Too-long-don’t-want-to-read–give-me-commands-to-paste-to-my-terminal:
sudo /usr/sbin/setsebool -P ftp_home_dir 1
Long(er) story
I ran into “interesting” problem on CentOS while trying to setup VsFTP with FTPS. I was using FileZilla to connect to the server. The VsFTPd version that comes with my CentOS version seems to be rather old, 2.2.2. The setup however was smooth. But then the problems started. The main issue I hit was FileZilla complaining about “GnuTLS error -15: An unexpected TLS packet was received” after the connection was established (NOTE: GnuTLS error -12 indicates a different problem, and a common solution is to add ssl_ciphers=HIGH to vsftpd.conf)
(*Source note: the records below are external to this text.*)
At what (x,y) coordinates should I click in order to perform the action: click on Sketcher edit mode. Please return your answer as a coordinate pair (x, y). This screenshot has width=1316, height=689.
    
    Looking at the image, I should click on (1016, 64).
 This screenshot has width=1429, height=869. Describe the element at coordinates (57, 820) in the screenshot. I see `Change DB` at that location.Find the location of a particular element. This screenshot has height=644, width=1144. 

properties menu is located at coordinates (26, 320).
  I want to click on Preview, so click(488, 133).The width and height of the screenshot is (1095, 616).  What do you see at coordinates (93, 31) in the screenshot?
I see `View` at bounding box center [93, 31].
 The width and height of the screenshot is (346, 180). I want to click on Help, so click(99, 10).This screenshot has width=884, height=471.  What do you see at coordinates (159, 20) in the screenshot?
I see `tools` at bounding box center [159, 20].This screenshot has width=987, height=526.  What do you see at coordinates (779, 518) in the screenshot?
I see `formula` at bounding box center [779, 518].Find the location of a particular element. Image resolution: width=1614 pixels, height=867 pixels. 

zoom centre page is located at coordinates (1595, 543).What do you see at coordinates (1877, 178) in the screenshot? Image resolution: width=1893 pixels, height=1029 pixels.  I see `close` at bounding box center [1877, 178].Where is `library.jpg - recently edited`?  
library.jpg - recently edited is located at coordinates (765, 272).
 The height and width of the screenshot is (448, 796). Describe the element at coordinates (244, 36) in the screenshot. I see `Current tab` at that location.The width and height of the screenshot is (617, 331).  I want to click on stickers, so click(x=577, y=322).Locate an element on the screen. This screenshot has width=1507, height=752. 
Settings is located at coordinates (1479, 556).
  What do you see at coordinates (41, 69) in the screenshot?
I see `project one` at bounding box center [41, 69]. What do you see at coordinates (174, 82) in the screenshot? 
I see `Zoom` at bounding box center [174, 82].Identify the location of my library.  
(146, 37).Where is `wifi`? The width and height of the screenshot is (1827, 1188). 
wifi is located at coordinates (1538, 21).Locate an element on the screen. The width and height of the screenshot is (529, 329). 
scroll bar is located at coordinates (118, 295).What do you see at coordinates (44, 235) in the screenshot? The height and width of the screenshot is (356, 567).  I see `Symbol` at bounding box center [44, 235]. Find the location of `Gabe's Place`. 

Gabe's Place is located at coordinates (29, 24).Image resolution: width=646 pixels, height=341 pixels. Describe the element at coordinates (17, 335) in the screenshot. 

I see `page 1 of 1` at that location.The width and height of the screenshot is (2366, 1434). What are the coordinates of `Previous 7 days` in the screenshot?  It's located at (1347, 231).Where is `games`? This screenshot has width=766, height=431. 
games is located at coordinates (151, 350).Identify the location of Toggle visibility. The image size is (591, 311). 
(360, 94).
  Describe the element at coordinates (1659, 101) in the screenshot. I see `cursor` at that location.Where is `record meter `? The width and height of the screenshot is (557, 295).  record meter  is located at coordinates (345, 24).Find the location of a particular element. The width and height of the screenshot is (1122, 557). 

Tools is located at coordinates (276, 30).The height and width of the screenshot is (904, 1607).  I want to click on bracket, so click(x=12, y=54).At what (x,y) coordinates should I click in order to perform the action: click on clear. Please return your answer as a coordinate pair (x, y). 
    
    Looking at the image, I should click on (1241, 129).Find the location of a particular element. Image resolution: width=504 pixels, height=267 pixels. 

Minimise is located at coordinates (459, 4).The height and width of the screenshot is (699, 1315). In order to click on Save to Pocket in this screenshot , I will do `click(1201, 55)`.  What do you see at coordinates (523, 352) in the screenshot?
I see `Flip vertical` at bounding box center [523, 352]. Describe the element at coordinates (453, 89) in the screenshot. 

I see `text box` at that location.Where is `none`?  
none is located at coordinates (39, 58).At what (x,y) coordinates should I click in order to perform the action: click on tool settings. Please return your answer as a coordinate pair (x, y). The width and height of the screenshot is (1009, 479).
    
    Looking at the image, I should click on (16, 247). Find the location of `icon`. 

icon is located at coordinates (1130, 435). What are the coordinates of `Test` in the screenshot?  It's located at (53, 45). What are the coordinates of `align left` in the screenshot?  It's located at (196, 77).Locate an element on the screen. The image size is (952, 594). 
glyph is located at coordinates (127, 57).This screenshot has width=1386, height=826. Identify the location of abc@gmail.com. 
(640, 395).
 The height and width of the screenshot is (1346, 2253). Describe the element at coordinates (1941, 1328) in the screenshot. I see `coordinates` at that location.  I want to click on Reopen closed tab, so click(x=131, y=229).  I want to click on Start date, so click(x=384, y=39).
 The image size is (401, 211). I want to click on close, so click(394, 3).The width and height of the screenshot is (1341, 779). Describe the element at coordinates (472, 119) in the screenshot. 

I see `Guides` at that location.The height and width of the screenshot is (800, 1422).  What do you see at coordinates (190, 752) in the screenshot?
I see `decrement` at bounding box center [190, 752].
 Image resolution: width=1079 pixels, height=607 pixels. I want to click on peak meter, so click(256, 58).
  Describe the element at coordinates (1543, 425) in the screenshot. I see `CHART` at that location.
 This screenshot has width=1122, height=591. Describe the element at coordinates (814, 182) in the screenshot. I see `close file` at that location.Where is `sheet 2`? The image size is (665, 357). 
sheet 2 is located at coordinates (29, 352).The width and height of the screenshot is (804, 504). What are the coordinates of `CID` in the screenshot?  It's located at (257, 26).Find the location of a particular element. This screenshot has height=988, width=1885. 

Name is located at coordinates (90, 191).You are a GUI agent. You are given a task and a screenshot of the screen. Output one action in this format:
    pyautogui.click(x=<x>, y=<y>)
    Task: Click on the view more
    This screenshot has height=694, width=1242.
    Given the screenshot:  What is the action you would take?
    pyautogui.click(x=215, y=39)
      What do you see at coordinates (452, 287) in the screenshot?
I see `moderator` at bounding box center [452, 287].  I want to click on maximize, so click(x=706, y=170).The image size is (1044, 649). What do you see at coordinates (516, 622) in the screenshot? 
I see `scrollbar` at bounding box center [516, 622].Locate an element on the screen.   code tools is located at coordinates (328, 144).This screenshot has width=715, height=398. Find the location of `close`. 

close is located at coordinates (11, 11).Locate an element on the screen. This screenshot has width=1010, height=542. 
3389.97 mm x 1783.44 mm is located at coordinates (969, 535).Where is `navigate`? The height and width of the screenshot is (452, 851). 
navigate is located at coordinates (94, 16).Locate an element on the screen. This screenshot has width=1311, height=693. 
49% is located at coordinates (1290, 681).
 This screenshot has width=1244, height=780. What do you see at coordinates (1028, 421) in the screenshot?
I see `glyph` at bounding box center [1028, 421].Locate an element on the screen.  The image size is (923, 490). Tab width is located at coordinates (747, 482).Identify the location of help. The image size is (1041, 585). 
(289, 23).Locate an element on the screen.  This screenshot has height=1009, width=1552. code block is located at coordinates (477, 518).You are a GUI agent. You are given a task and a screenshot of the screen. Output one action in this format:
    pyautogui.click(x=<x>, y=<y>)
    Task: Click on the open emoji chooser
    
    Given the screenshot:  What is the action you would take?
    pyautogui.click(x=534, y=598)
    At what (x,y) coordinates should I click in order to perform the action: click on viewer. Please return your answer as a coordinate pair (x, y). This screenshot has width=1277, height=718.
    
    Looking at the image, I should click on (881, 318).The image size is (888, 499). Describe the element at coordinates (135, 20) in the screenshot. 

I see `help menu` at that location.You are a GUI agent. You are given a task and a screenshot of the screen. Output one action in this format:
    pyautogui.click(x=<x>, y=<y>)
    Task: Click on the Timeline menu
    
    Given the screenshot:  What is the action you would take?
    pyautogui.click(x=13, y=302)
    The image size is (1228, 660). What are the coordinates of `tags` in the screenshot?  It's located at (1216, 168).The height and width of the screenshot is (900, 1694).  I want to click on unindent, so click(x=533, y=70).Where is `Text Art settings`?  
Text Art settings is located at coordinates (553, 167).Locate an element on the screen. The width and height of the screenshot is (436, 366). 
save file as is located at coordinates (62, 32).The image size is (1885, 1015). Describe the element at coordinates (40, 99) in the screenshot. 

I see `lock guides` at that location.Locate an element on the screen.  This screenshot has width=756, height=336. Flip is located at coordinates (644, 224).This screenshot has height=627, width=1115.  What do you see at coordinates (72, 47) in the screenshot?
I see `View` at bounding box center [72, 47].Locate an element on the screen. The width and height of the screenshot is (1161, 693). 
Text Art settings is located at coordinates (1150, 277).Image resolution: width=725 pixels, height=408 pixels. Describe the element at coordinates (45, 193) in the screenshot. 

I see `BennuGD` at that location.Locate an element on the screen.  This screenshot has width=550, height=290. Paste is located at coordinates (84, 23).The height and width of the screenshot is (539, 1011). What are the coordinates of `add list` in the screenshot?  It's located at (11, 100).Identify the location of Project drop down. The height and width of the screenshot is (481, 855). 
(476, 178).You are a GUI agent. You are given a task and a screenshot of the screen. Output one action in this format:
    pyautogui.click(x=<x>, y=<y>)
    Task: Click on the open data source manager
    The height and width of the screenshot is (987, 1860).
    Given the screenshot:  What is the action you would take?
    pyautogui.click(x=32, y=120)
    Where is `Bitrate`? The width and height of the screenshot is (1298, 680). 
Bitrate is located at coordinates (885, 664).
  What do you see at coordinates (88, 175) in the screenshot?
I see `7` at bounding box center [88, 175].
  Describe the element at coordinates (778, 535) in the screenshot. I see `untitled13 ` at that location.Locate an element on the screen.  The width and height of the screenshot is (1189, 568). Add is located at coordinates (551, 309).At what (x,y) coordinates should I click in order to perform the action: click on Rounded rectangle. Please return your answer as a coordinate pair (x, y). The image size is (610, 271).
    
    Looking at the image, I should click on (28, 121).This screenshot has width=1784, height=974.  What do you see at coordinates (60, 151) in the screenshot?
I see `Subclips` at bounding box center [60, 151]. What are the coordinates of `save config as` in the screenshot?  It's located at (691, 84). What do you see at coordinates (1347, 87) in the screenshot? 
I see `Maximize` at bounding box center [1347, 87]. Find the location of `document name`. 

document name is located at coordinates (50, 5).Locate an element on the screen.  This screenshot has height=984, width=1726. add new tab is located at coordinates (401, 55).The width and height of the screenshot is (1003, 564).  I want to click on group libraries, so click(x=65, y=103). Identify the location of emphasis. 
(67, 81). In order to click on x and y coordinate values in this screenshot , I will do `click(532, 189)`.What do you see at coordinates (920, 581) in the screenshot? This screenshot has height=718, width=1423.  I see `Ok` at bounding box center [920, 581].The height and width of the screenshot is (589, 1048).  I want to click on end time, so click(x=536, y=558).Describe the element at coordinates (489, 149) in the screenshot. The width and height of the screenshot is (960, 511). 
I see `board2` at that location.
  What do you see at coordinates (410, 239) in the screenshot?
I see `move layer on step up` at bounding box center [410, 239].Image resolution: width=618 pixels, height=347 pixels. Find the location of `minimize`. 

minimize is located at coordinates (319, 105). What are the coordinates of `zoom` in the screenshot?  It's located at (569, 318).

To an untrained eye this might indicate there is something wrong with the encryption. But no – apparently the “GnuTLS error -15” on FileZilla can be also caused by other issues which have nothing to do with the encryption. The way to find the solution was to take a step back, enable regular FTP and try to connect with that one. The regular connection attempt showed an interesting error message: “500 OOPS: cannot change directory:/home/myaccount”. Since I had already checked the permissions on the directory, the problem started to sound like some issue with SELinux. And indeed, that was the case. FTP daemon could not access the home directory of the user due to missing permissions.
Some googling revealed that “sudo /usr/sbin/setsebool -P ftp_home_dir 1” was the correct thing to do. And indeed, after that command both FTP and FTP-S started working.
Lessons learned: very the unencrypted stuff works before sprinkling security to your solution.